● **What you have to do**
From the first line of the records below through the line containing "GAMLP (58, 246)", copy everything exactly and nothing more.

Segment Start: Dataset content

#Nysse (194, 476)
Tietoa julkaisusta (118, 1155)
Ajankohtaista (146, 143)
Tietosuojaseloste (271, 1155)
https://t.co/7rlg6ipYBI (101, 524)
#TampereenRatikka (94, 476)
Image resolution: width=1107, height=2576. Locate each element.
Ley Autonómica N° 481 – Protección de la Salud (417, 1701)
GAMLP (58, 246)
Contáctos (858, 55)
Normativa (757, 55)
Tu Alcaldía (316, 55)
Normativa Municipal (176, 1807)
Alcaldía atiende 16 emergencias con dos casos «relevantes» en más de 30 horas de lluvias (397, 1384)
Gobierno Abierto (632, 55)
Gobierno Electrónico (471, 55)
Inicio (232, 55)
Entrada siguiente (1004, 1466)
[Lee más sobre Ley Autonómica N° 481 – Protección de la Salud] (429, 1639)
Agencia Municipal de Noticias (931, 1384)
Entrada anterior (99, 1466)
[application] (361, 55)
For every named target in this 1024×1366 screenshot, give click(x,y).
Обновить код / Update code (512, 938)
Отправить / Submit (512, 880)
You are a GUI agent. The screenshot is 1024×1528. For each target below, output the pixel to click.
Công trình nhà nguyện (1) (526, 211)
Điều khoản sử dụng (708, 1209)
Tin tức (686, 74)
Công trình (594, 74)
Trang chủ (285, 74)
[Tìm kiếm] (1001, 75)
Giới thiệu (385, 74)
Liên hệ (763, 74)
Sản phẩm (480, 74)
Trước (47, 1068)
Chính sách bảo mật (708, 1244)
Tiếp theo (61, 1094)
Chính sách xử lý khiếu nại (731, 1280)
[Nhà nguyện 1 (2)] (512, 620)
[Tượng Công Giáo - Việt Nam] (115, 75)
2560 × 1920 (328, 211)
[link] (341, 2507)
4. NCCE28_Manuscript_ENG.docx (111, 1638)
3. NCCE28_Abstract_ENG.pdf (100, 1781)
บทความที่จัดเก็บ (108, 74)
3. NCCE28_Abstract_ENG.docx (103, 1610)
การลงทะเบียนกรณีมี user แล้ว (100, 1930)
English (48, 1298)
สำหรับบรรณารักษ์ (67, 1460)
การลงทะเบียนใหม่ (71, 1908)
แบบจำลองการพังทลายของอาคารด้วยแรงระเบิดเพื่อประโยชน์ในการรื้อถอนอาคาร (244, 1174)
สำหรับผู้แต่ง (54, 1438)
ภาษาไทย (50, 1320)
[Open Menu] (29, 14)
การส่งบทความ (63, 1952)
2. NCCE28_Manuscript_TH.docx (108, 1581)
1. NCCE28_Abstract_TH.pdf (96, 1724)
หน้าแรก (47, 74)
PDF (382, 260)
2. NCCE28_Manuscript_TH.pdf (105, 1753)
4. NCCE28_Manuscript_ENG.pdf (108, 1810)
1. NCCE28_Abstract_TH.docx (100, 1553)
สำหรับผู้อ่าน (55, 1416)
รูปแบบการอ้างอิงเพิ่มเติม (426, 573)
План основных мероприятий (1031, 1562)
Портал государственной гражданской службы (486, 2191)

Segment End: Dataset content

● **Exercise answer**
#Nysse (194, 476)
Tietoa julkaisusta (118, 1155)
Ajankohtaista (146, 143)
Tietosuojaseloste (271, 1155)
https://t.co/7rlg6ipYBI (101, 524)
#TampereenRatikka (94, 476)
Image resolution: width=1107, height=2576. Locate each element.
Ley Autonómica N° 481 – Protección de la Salud (417, 1701)
GAMLP (58, 246)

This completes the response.